AFTER THE American Civil War, politicians used to make hay by reminding the crowd of Confederate atrocities. “Waving the bloody shirt” was the expression. Whatever the Bosnian word for “shirt” is, director/writer Angelina Jolie windmills it for In the Land of Blood and Honey. The title’s awkwardness is well matched in the script. Ante-(Balkan)-bellum, a secular Muslim artist named Ajla (Zana Marjanovic) enjoys some time at a nightclub with a Bosnian Serb policeman, Danijel (Goran Kostic). The two re-encounter each other once the ethnic cleansing begins in the 1990s. Ajla is transported with a crowd of other women to a prison/bordello. Danijel is now an army officer—and is revealed to be the son of a racist general in the Serb forces (Rade Serbedzija).
Actors who turn to directing always revenge themselves for every time some other director asked them to turn it down and bring in less. It’s clear Marjanovic, with her curvy frame and generous lips is Jolie’s surrogate.
While the Story of O thing between captor and captive has a twist, the incidents of romance aren’t enough honey to sweeten the movie. Jolie pumps us to the max with the horrors committed by shaven-headed goons. We aren’t redeemed by romantic relief. What we really end up desiring is to see Belgrade bombed all over again.
Some viewers have seen the film as a valid critique of the United States’ “pacifism” (to quote one reviewer) in the Balkan War. Let’s remember that many pacifists were fooled into supporting the Iraq invasion by tales of Saddam’s rape camps.
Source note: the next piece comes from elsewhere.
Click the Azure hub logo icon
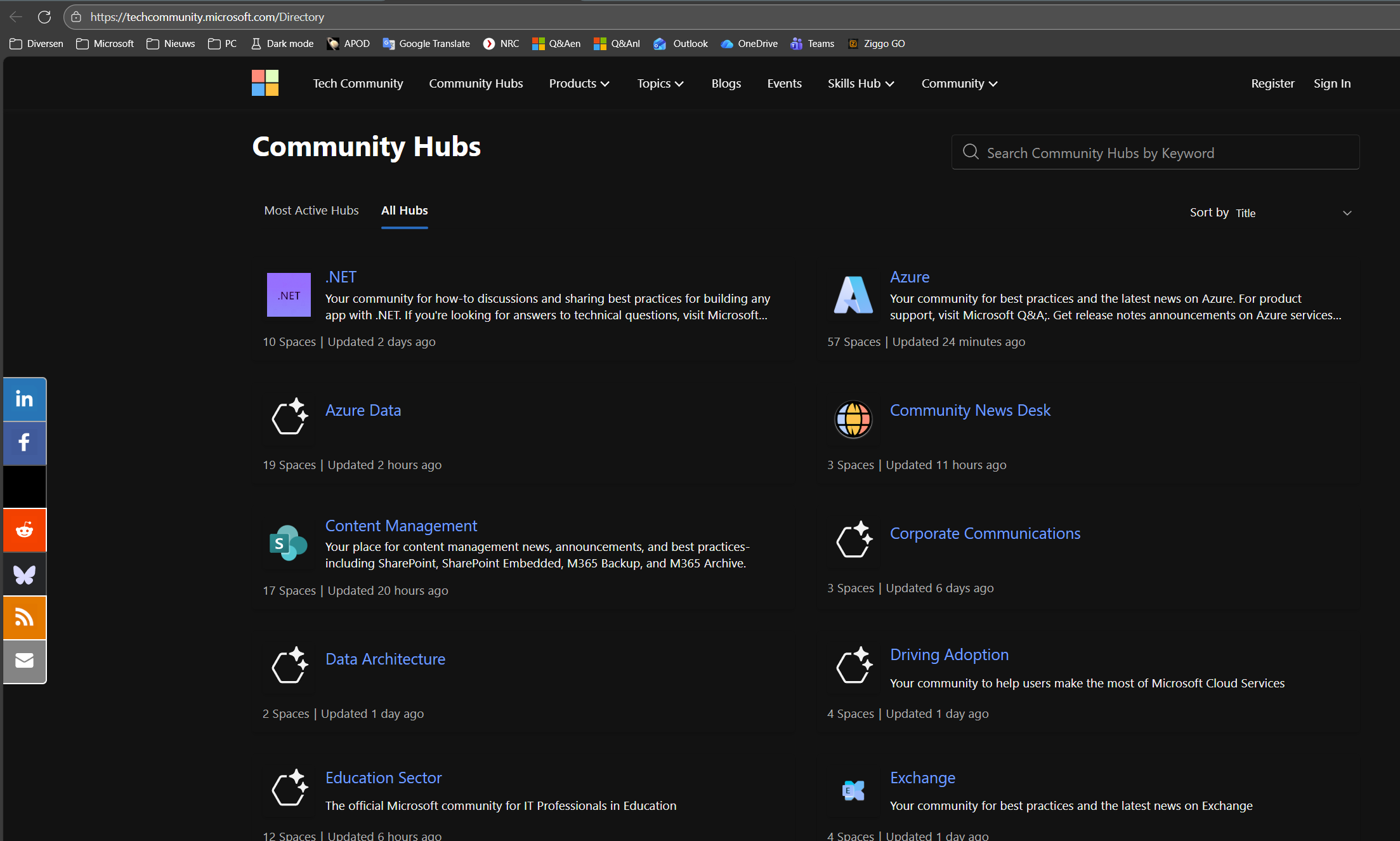Image resolution: width=1400 pixels, height=841 pixels. point(853,295)
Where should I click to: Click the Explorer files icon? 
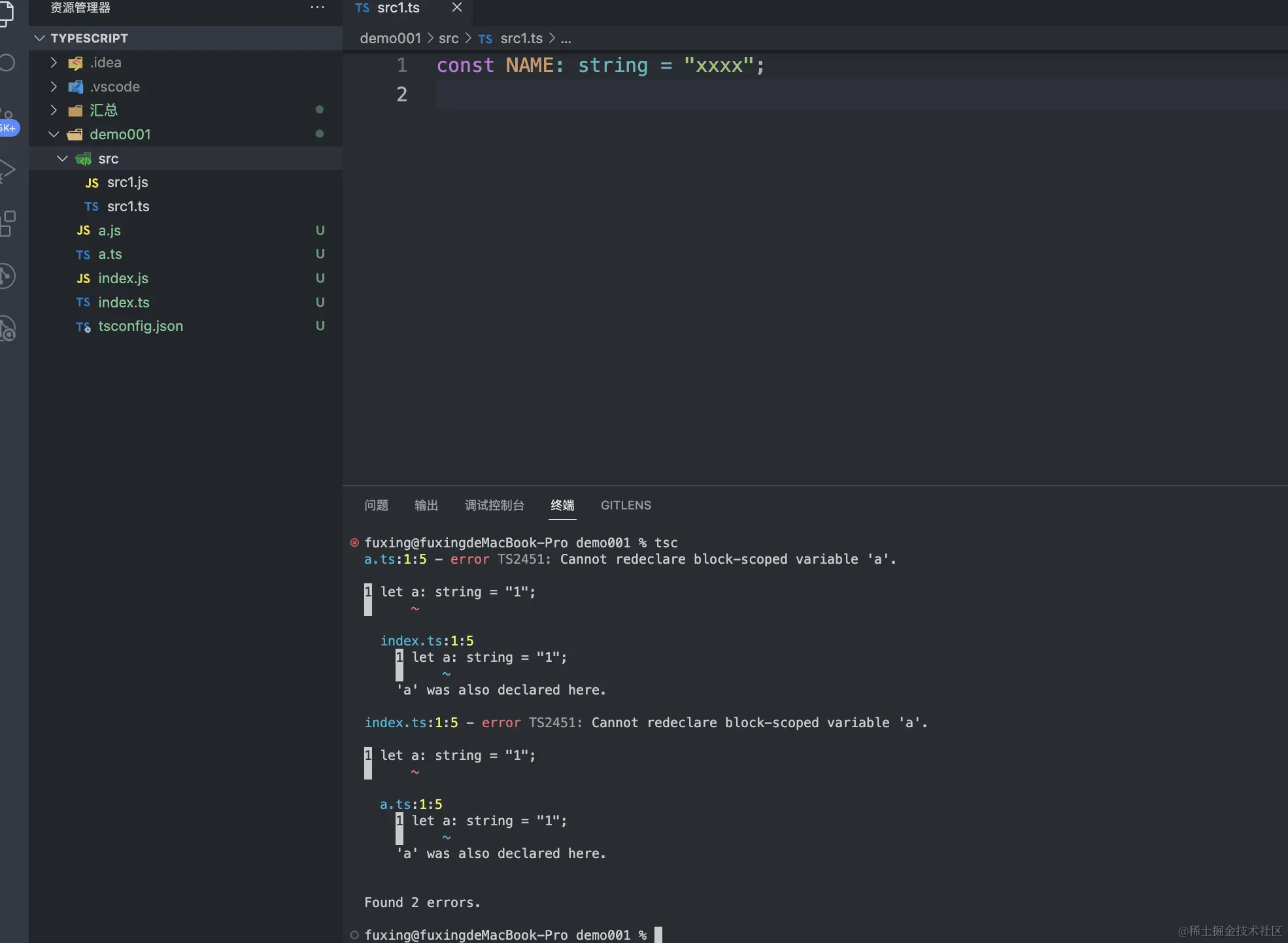point(5,13)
Give some credit to the nonviolent movement Otpor! and how it helped send Slobo on his one-way trip to the Hague.
Jolie strives here, but in the arts, the race is not to the striver. In the Land of Blood and Honey is filmed like an updated Holocaust movie, with loads of shocks and a Good German (or Bosnian) lead, with mouthfuls of historical exposition and, finally, with the vain hope that underwritten characters will look as elemental as silent movie figures.
In the Land of Blood and Honey
R; 127 min.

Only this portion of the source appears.